_TEXT SHOWN_
Direct Sparse Solver for Clusters - Pardiso Memory Allocation Error

William_D_2 · ‎06-25-2017

Hi,

Once again having some trouble with the Direct Sparse Solver for clusters. I am getting the following error when running on a single process

entering matrix solver
*** Error in PARDISO  (     insufficient_memory) error_num= 1
*** Error in PARDISO memory allocation: MATCHING_REORDERING_DATA, allocation of 1 bytes failed
total memory wanted here: 142 kbyte

=== PARDISO: solving a real structurally symmetric system ===
1-based array indexing is turned ON
PARDISO double precision computation is turned ON
METIS algorithm at reorder step is turned ON


Summary: ( reordering phase )
================

Times:
======
Time spent in calculations of symmetric matrix portrait (fulladj): 0.000005 s
Time spent in reordering of the initial matrix (reorder)         : 0.000000 s
Time spent in symbolic factorization (symbfct)                   : 0.000000 s
Time spent in allocation of internal data structures (malloc)    : 0.000465 s
Time spent in additional calculations                            : 0.000080 s
Total time spent                                                 : 0.000550 s

Statistics:
===========
Parallel Direct Factorization is running on 1 OpenMP

< Linear system Ax = b >
             number of equations:           6
             number of non-zeros in A:      8
             number of non-zeros in A (%): 22.222222

             number of right-hand sides:    1

< Factors L and U >
             number of columns for each panel: 128
             number of independent subgraphs:  0
< Preprocessing with state of the art partitioning metis>
             number of supernodes:                    0
             size of largest supernode:               0
             number of non-zeros in L:                0
             number of non-zeros in U:                0
             number of non-zeros in L+U:              0

ERROR during solution: 4294967294

I just hangs when running on a single process. Below is the CSR format of my matrix and the provided RHS to solve for

CSR row values
0
2
6
9
12
16
18

CSR col values
0
1
0
1
2
3
1
2
4
1
3
4
2
3
4
5
4
5

Rank 0 rhs vector :
1
0
0
0
0
1

Now my calling file looks like:

void SolveMatrixEquations(MKL_INT numRows, MatrixPointerStruct &cArrayStruct, const std::pair<MKL_INT,MKL_INT>& rowExtents)

_DIRECTIVES_
1) Say whether each statement agrees with the PARDISO error post, answering yes or no and quoting the deciding words of the post. (a) The system being solved is real and structurally symmetric. (b) The METIS algorithm is turned off at the reorder step. (c) The failed memory allocation was of 1 byte.
2) Please answer these questions from the PARDISO error post.
(a) How much total memory was wanted?
(b) How many columns for each panel are given for factors L and U?
(c) What error number is given during solution?
3) Reproduce the passage of the PARDISO error post starting with "Once again having" and going on through "reordering phase )".
The listing after this point has no role in any task.

_SUPPLIED MATERIAL_
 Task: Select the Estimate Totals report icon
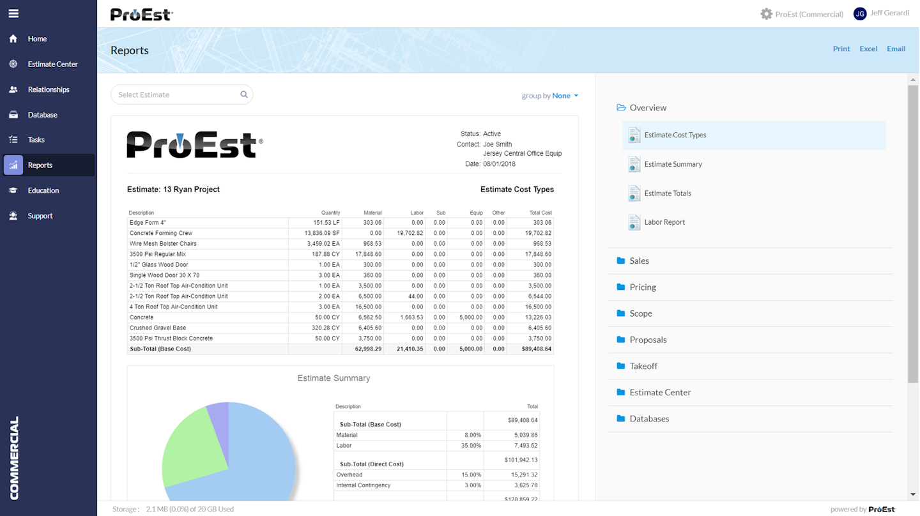click(634, 193)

_ANSWERS FOR THE EXERCISE_
1)
(a) Yes: "solving a real structurally symmetric system"
(b) No: "METIS algorithm at reorder step is turned ON"
(c) Yes: "allocation of 1 bytes failed"

2)
(a) 142 kbyte
(b) 128
(c) 4294967294

3)
Once again having some trouble with the Direct Sparse Solver for clusters. I am getting the following error when running on a single process

entering matrix solver
*** Error in PARDISO  (     insufficient_memory) error_num= 1
*** Error in PARDISO memory allocation: MATCHING_REORDERING_DATA, allocation of 1 bytes failed
total memory wanted here: 142 kbyte

=== PARDISO: solving a real structurally symmetric system ===
1-based array indexing is turned ON
PARDISO double precision computation is turned ON
METIS algorithm at reorder step is turned ON


Summary: ( reordering phase )